Surgery to treat heart conditions takes place in a supportive environment
After returning home a few days later, he saw Arthur Loussararian, MD, his cardiologist, who has been regularly monitoring Daniel since the 2012 discovery that he was born with a bicuspid aortic valve— one that has only two cusps rather than the usual three, which can impede the heart’s ability to pump. The Bass Lake episode led Dr. Loussararian to conduct a stress echocardiogram, which showed severe narrowing of the aortic valve. That led to a referral to Sevak Darbinian, MD, a cardiothoracic surgeon, who replaced Daniel’s aortic valve and ascending aorta (the large blood vessel that distributes blood throughout the body) on September 17.
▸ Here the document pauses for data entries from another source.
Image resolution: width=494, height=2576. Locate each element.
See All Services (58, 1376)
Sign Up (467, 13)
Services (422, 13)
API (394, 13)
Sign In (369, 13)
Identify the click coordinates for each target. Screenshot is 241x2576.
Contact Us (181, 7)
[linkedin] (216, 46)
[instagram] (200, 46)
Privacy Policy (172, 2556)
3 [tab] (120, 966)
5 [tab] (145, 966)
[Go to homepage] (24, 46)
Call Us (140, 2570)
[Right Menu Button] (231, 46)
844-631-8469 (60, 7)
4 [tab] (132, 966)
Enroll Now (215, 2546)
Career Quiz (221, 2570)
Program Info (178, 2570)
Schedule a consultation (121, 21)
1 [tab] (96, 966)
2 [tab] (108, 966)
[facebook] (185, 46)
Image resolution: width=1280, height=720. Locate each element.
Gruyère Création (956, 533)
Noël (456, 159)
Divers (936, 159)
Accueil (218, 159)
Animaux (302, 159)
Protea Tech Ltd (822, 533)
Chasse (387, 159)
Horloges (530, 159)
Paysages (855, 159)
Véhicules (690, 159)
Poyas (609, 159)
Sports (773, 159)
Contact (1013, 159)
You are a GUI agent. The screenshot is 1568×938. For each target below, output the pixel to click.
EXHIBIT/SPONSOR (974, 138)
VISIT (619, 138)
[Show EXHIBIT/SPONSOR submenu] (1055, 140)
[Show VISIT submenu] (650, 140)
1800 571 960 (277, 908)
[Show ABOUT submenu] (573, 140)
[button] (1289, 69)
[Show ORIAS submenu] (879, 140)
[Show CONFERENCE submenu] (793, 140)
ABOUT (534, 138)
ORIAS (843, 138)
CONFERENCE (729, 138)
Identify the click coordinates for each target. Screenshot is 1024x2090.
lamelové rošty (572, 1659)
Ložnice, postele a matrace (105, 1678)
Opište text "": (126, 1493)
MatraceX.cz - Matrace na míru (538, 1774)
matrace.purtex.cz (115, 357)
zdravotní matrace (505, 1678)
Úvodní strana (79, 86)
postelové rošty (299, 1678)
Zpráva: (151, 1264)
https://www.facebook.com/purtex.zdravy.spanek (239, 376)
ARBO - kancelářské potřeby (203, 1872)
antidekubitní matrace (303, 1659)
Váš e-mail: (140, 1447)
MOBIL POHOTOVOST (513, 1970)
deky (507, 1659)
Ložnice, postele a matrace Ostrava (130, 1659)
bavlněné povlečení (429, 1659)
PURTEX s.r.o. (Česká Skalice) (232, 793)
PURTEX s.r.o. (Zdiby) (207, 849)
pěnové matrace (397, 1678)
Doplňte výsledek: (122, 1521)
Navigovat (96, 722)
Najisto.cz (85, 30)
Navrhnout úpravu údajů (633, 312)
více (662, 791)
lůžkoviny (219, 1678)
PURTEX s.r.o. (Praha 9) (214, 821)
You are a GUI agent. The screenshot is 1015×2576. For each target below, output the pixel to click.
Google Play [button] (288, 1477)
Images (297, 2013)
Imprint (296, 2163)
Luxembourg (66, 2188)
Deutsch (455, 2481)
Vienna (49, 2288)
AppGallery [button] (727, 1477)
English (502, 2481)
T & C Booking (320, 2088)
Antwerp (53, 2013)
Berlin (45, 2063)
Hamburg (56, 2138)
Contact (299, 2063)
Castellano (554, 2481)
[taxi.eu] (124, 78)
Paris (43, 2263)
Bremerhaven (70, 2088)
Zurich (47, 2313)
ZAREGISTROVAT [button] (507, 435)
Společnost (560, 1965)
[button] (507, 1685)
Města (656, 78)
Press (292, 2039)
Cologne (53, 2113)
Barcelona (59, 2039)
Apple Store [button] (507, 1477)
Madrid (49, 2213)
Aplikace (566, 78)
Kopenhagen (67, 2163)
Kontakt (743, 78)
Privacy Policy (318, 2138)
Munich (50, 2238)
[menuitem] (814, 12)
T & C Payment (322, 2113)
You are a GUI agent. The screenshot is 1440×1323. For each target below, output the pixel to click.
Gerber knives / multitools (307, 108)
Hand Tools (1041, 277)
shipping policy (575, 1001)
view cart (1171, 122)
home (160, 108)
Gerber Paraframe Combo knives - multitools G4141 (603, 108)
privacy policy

“Nine days later,” Daniel recalls, “when it looked like I was ready to go home, I had an episode in which different chambers of my heart were beating at different rhythms. Dr. Darbinian decided to keep me an extra day, which is the reason I’m alive and well today.” Dr. Darbinian determined that Daniel needed a pacemaker, which was implanted the following day by Aseem Desai, MD, a Providence Mission cardiologist, and electrophysiologist. “The electrical system of the heart in patients like Daniel often runs differently,” Dr. Darbinian says. “As a result, his electrical signals were getting less frequent, so he needed a pacemaker to regulate the signals.”
Today, Daniel, a technical software salesman, is back to working full-time and has resumed most of his normal activities. “I feel great,” says Daniel, whose hobbies include golf and restoring a 1987 Jeep Grand Wagoneer. “My energy level is much better. I’m walking with my wife, Shana, for several miles in the neighborhood without tiredness, I’m walking the dogs three times a day, and we’ve scheduled an upcoming trip to Amsterdam.
I received great care not only from Dr. Darbinian, Dr. Loussararian and Dr. Desai but from everyone at the hospital, including the nurses, who were very attentive to my needs and encouraging.” Dr. Darbinian notes that at Providence Mission Hospital, various forms of minimally invasive surgery are performed. These types of procedures are successful at treating blockages or narrowing of the coronary arteries, various valvular diseases, and aneurysms of the aorta.
Providence Mission is known for caring for the whole family, not just the patient, and that’s why Dr. Darbinian recommended that Daniel have his son, Grayson, 25, and his daughter, Spencer, 23, examined to see if they have their father’s genetic aortic condition. Daniel followed his advice and was grateful to find out that they don’t.